Micro titer plates were coated with lipopolysaccharide (Salmonella typhosa LPS, Sigma) (2μg/well) in PBS (phosphate buffered saline) overnight at 4°C. After washing the plated wells with PBST (phosphate buffered saline and 0.05% tween) for 3 times, wells were treated with a blocking buffer (1% BSA in PBS) for 1hr at RT. Normal human serum (NHS) diluted to 50% with GVB⁺⁺ buffer (Sigma) supplemented with Mg⁺⁺(5mM)-EGTA(20mM), with or without pre-incubation with anti-P mAbs, were then added to the plated wells (50 μl/well). NHS samples diluted in the same way but containing EDTA (20mM) were used as positive controls of complete inhibition of AP complement activation.

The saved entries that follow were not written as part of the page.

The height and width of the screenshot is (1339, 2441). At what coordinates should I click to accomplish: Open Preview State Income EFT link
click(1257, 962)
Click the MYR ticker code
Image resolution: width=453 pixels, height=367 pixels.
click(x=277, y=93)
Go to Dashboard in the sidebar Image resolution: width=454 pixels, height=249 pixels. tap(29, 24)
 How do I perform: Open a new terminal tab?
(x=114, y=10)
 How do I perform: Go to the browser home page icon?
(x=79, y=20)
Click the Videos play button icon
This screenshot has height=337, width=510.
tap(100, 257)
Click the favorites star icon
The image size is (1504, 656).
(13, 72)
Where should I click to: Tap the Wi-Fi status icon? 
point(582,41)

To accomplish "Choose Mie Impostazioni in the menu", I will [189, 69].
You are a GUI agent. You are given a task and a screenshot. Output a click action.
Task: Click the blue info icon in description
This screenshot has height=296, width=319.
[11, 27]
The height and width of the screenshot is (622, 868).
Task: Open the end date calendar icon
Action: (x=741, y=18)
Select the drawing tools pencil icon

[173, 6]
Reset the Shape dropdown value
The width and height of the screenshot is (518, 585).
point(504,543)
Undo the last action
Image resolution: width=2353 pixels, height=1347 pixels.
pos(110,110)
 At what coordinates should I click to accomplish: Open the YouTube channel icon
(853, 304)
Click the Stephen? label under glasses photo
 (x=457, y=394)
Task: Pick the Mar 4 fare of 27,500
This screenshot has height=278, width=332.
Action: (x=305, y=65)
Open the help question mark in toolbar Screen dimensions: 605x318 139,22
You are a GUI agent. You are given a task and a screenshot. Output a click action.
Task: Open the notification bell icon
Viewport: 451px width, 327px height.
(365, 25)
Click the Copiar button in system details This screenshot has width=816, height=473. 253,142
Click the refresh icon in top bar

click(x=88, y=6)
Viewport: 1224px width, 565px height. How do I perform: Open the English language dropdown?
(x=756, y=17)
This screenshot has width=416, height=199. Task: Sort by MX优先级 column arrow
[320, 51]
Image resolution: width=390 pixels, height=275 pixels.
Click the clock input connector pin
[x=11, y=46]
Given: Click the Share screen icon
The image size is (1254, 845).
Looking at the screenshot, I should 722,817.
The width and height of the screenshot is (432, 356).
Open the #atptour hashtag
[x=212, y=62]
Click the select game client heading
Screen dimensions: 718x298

Pre-incubation of NHS with anti-human P mAbs was performed at 4°C for 1hr. AP complement activation in plated wells was allowed to proceed for 1 hr at 37°C, and reaction was stopped by addition of cold 10 mM EDTA in PBS (100 μl/well). After washing for 3 times with PBS-T, plated wells were incubated with a HRP-conjugated goat anti-human C3 polyclonal antibody (MP Biomedicals, Cat # 0855237)(1:4000 diluted in blocking buffer) for 1hr at room temperature. Wells were washed 3 times with PBS-T and developed with HRP substrate (100 ml tetramethylbenzidine peroxidasesubstrate (BD Pharmingen, San Jose, CA). After 5 min, reaction was stopped with 2N H₂SO₄ and plated wells were read at 450 nm in a micro plate reader.